本研究中酶消组织块法培养hDPSCs后经鉴定培养成功，可用于后续实验。hDPSCs神经样诱导分化后12 d Nell-1组可见细胞成神经元样；免疫荧光检测各组均β-tubulin-III、GFAP阳性表达，且Nell-1组的β-tubulin-III、GFAP相对荧光强度值高于对照组和Nell-1+MAPK抑制剂组，说明Nell-1可定向诱导hDPSCs神经样分化。
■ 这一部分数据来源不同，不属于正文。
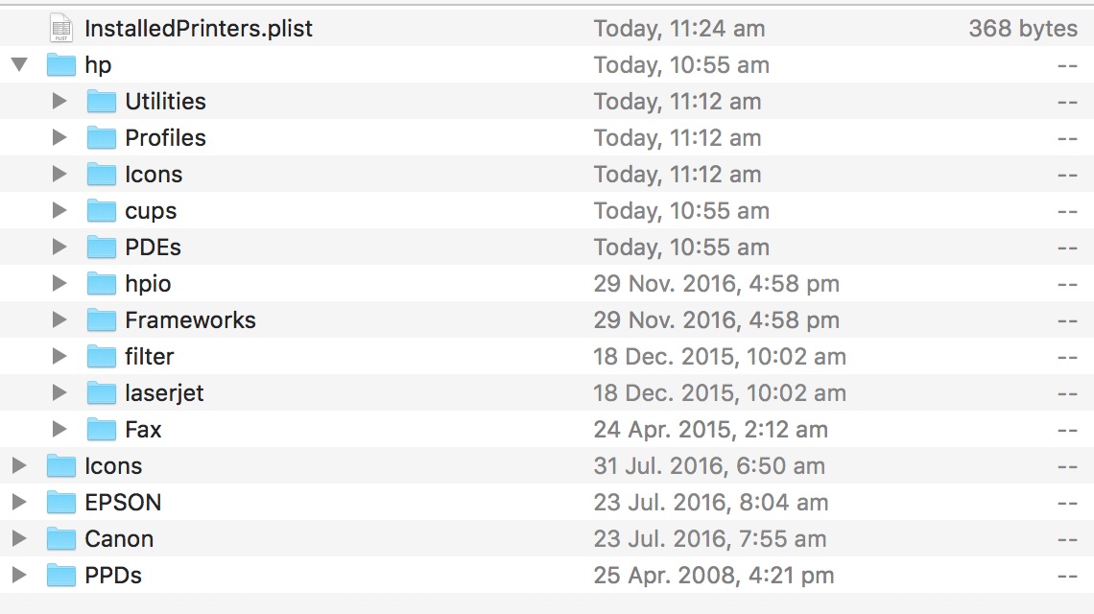
Task: Select the InstalledPrinters.plist file name
Action: [x=199, y=29]
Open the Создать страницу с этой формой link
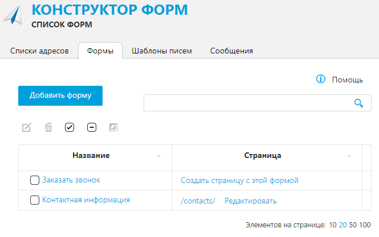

Nell-1蛋白最早从颅缝早闭患儿颅骨中分离得到，能诱导病理性成骨的形成，是新型促成骨因子，对成骨细胞分化、矿化及骨的形成和再生有诱导作用[10]。因牙髓组织与骨组织来源于颅神经嵴细胞，二者在组织来源方面具有同源性，故被用于神经向分化的研究中[11]。β-tubulin-III具有神经元特异性，是原始神经上皮中表达最早的神经标志物之一[12]。GFAP主要分布于中枢神经系统的星形胶质细胞，参与细胞骨架的构成并维持其张力强度，是神经胶质细胞标记物[13]。韩琦[14]研究中，以Nell-1蛋白促进hDPSCs神经向分化，结果Nell-1干预组诱导后的hDPSCs细胞有神经表面标记物GFAP、Nestin mRNA及蛋白的表达，证实Nell-1能定向诱导hDPSCs神经向分化，与本研究观点一致。

MAPK信号通路是介导细胞对胞外信号反应的重要通路，由一组以级联方式活化的丝/苏氨酸蛋白激酶组成，参与细胞因子、生长因子、激素及应激等刺激引起的各种反应及细胞的增殖、分化和凋亡等生理活动[15]。P38激酶是MAPK家族主要成员，p38MAPK信号通路能被多种刺激性信号激活，激活的p38MAPK通过磷酸化核转录因子、细胞骨架蛋白及酶类等参与细胞的增殖、分化及凋亡等生理活动的调节[16]。cREB-1是p38MAPK下游蛋白，p38MAPK被激活后可活化CREB等转录因子，调节细胞的增殖、分化等活动[17]。陈双庆等[18]研究显示，MAPK信号通路是介导脑源性神经营养因子促进诱导多能干细胞分化为神经干细胞的关键通路。王志华[19]研究发现，LPS刺激hDPSCs增殖定向分化能力主要与MAPK信号通路蛋白的活化有关。上述研究均说明MAPK在多能干细胞分化过程中起重要调节作用。本研究结果中Nell-1组的p-p38MAPK/p38MAPK、cREB-1/cREB-1高于对照组，说明Nell-1蛋白可能通过激活MAPK信号通路蛋白活化发挥促进hDPSCs神经向分化过程，加入MAPK抑制剂后，hDPSCs神经向分化过程被抑制，进一步证实MAPK信号通路蛋白活化促进hDPSCs的神经向分化的研究结论。

综上所述，Nell-1蛋白可影响对hDPSCs的神经向分化，MAPK通路中p38MAPK、cREB-1蛋白磷酸化参与Nell-1调控hDPSCs的神经向分化过程，可为牙髓损伤修复机制的研究提供机制。